=== Direction ===
Rewrite everything from the line containing "in the diagram" down to the end of the items, putting "px" wherever "pixels" appears and keeping all else as it is. Leave the pictures out of your version.

>> BEGIN

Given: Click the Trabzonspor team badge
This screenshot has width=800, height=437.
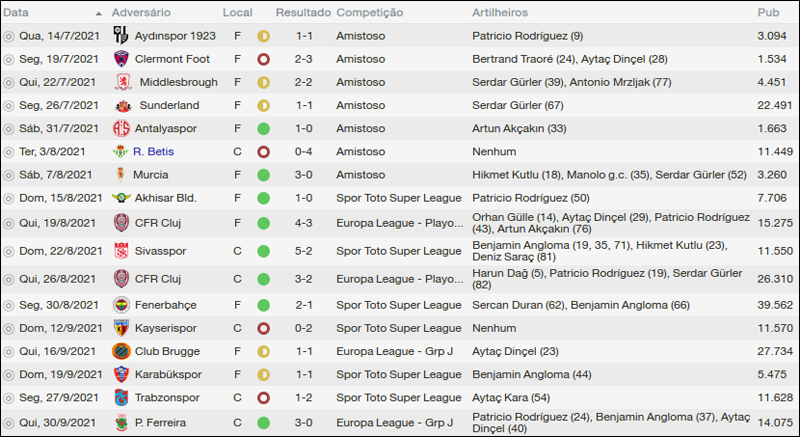Looking at the screenshot, I should (x=122, y=397).
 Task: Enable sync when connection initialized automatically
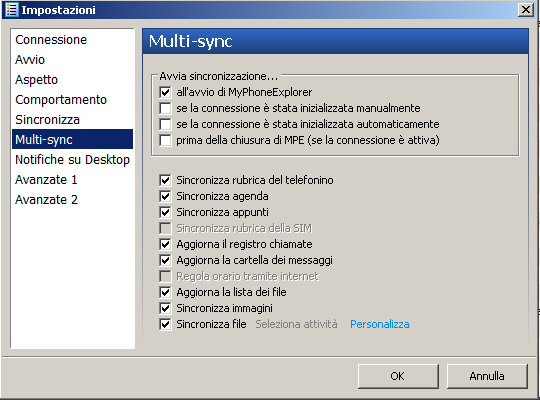(165, 124)
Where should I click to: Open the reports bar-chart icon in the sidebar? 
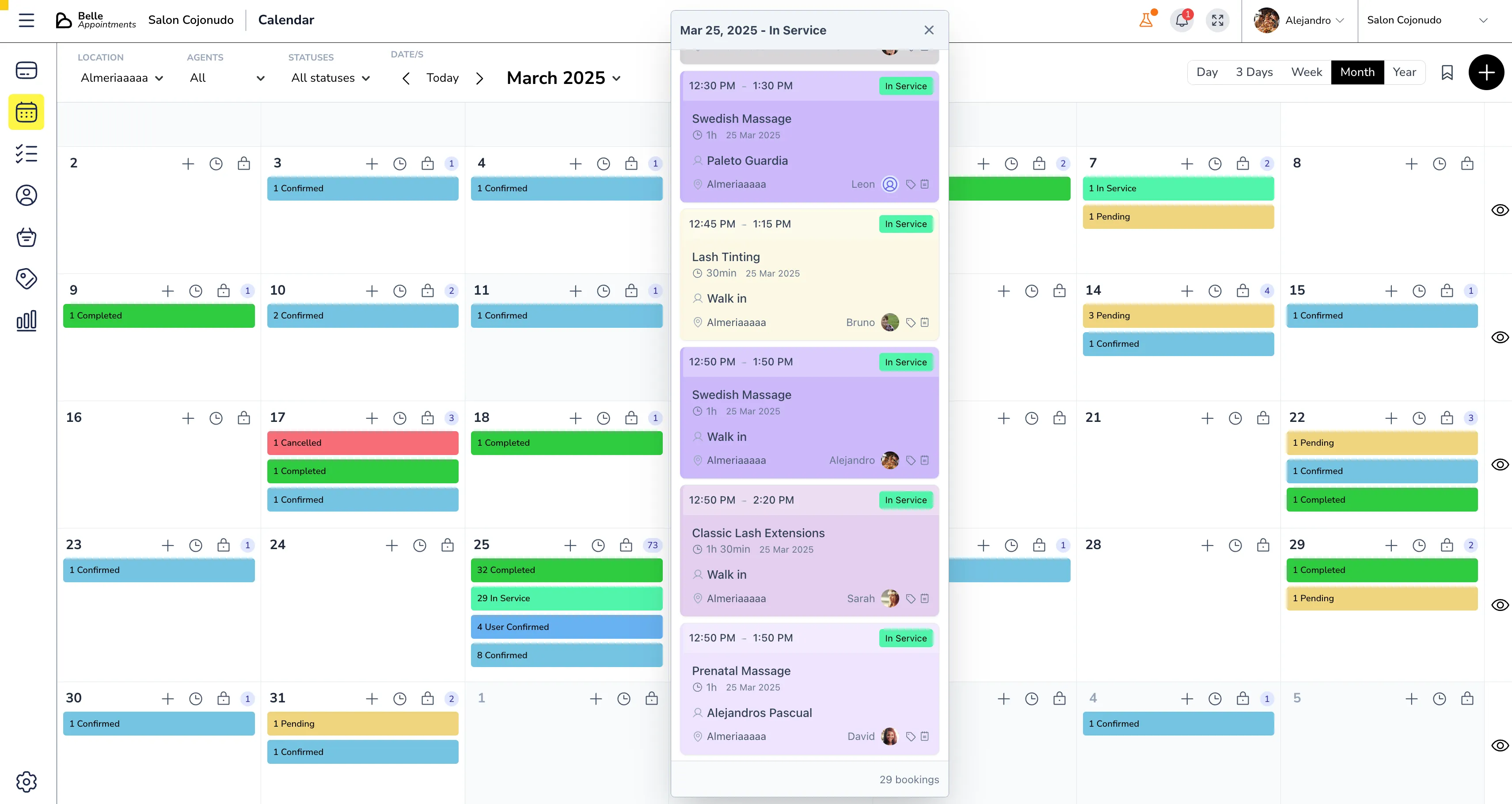(x=26, y=321)
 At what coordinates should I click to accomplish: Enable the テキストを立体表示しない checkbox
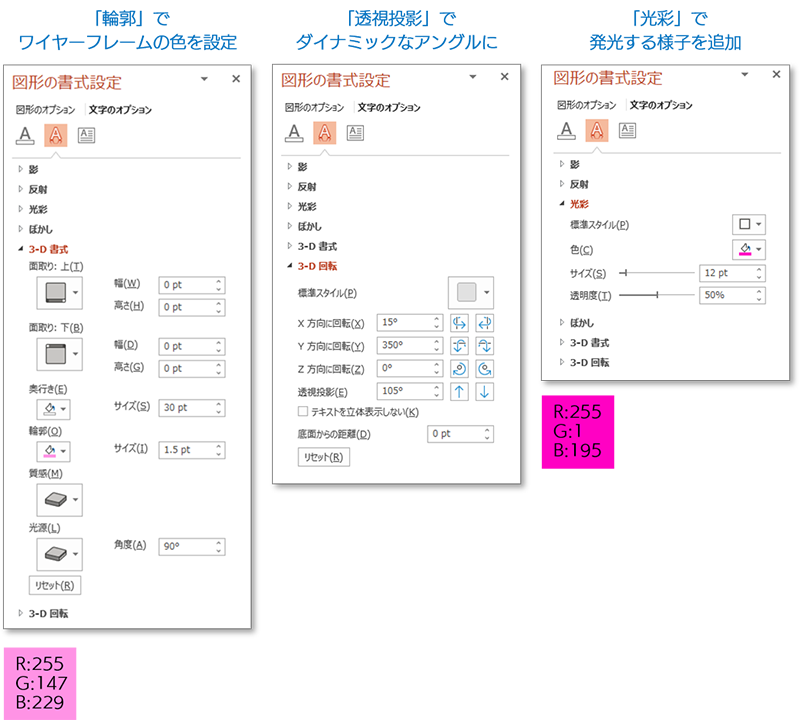[x=304, y=412]
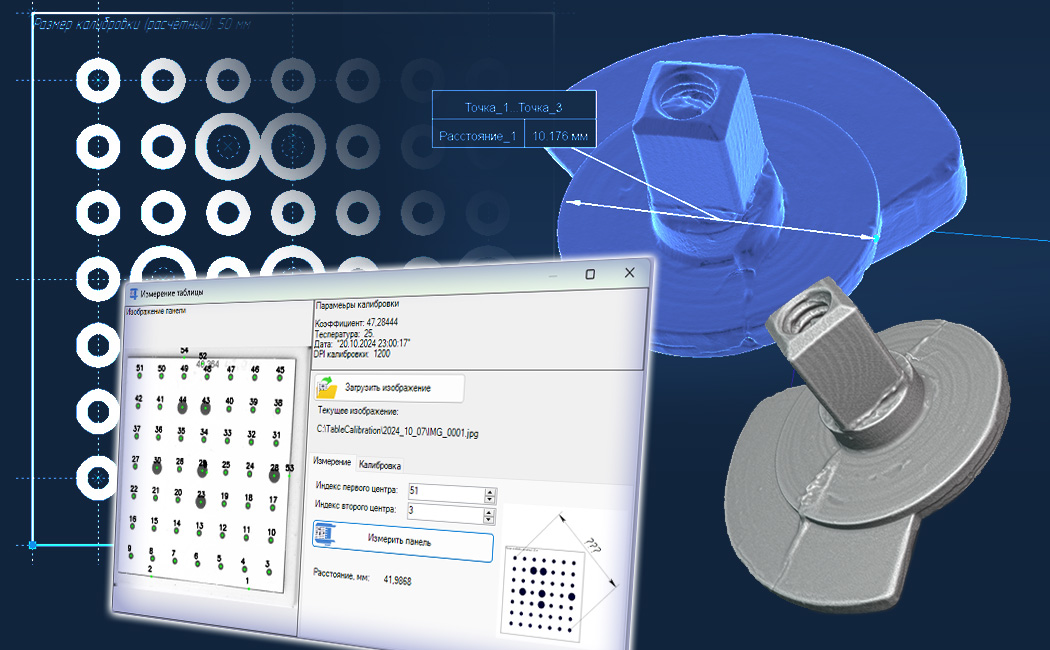Screen dimensions: 1050x650
Task: Increase the Индекс второго центра value
Action: pyautogui.click(x=489, y=512)
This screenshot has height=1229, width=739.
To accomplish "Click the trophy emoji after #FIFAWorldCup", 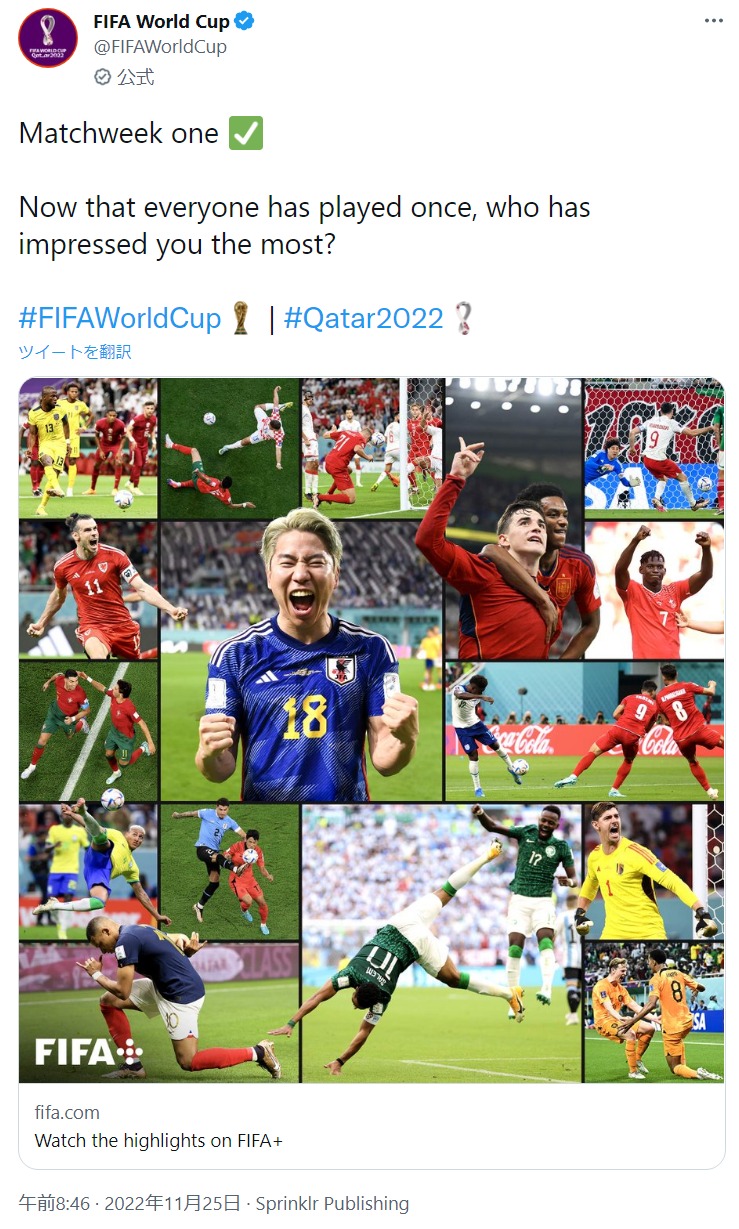I will 240,318.
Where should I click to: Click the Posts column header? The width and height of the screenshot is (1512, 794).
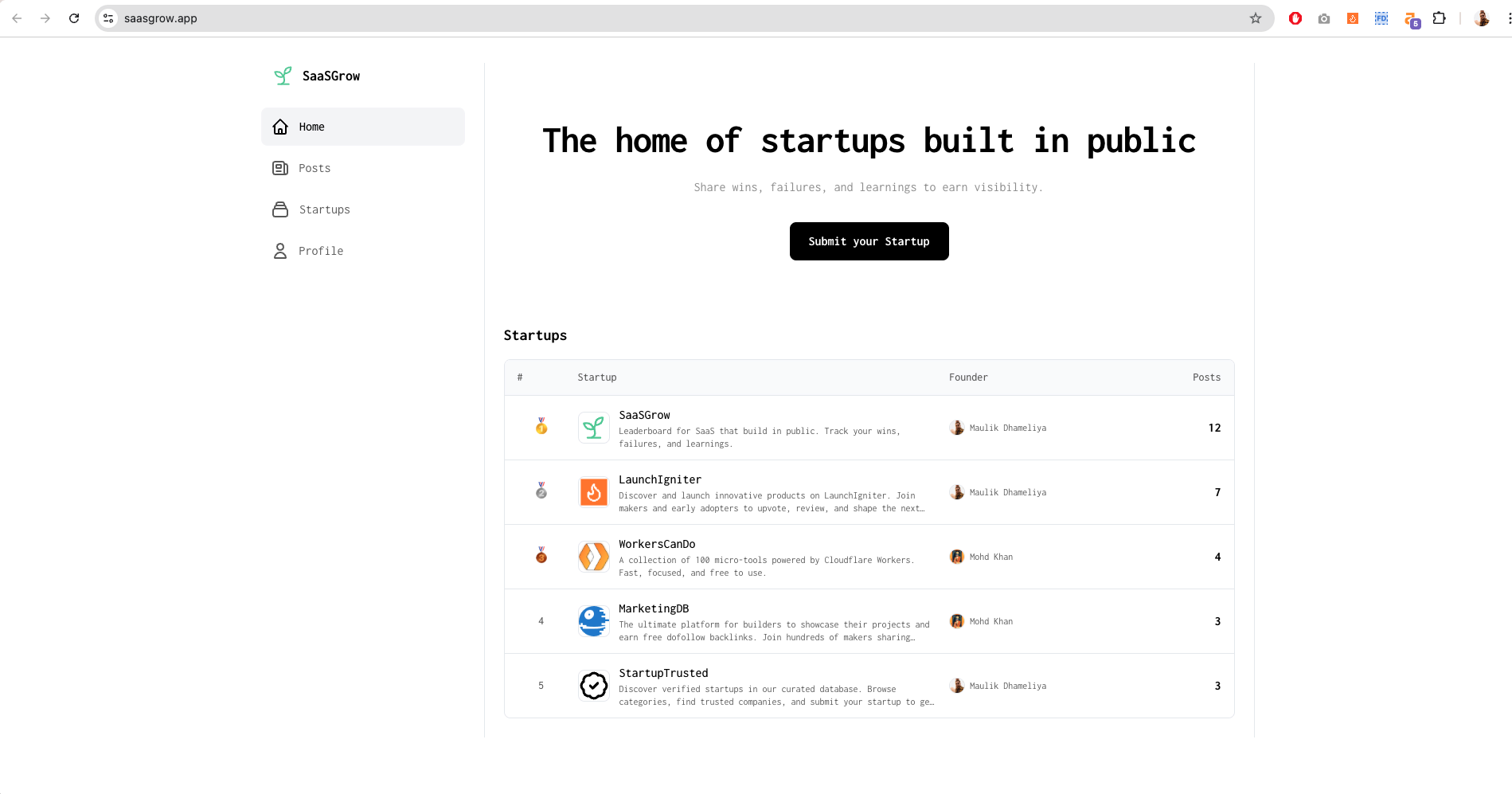click(x=1205, y=377)
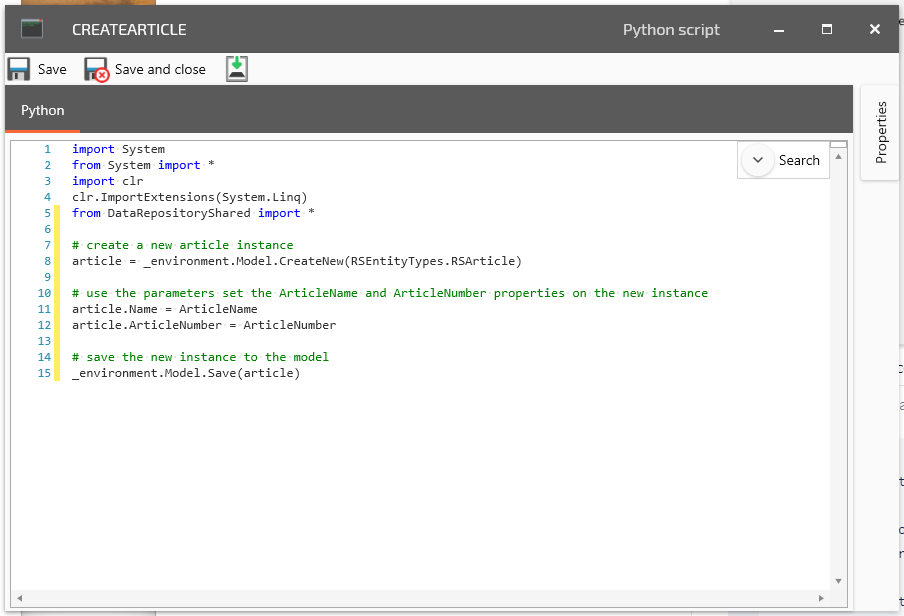Viewport: 904px width, 616px height.
Task: Click the green download arrow toolbar icon
Action: (237, 68)
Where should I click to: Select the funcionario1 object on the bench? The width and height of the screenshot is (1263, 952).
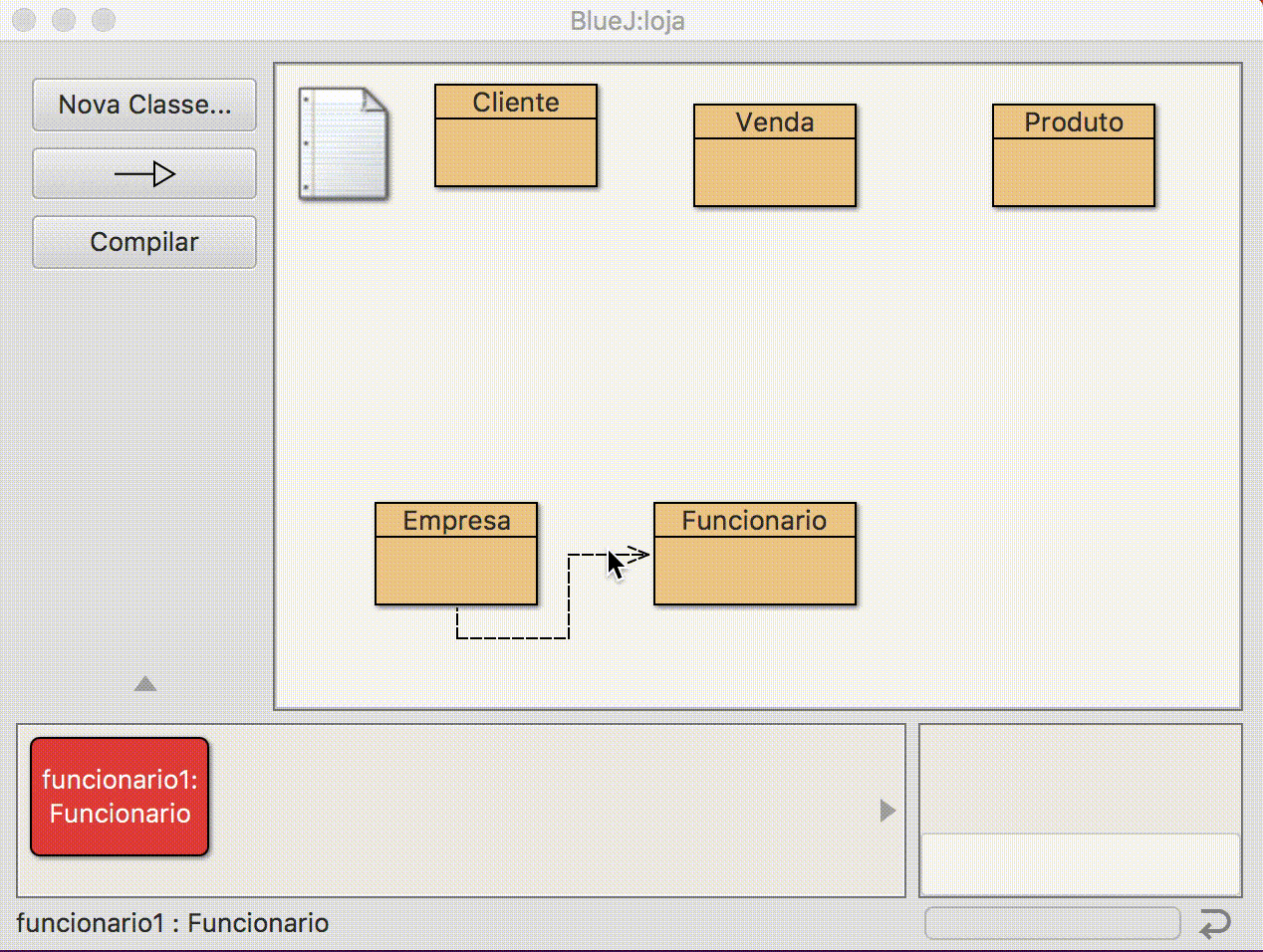click(120, 797)
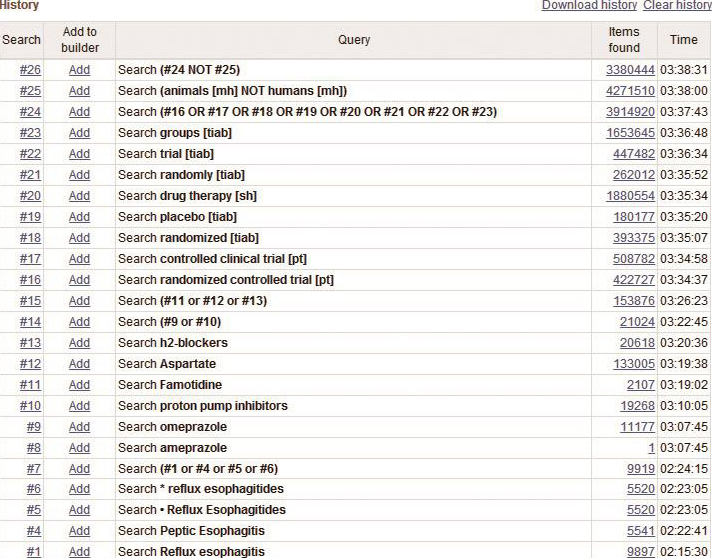Add search #25 to builder
The height and width of the screenshot is (558, 712).
click(x=79, y=91)
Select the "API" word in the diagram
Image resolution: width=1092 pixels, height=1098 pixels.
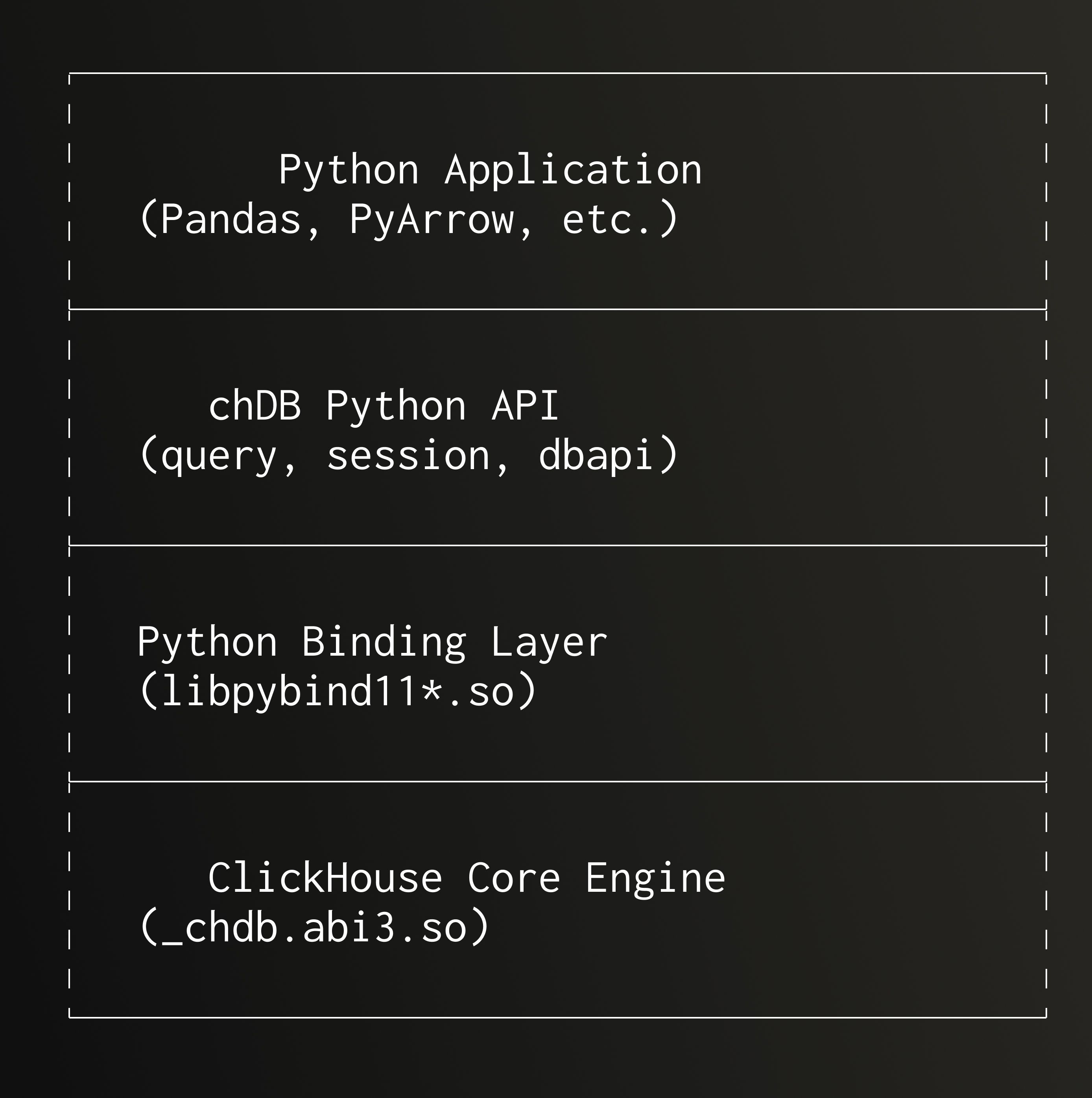pyautogui.click(x=526, y=407)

>> END

=== Task result ===
Select the "API" word in the diagram
Image resolution: width=1092 px, height=1098 px.
pyautogui.click(x=526, y=407)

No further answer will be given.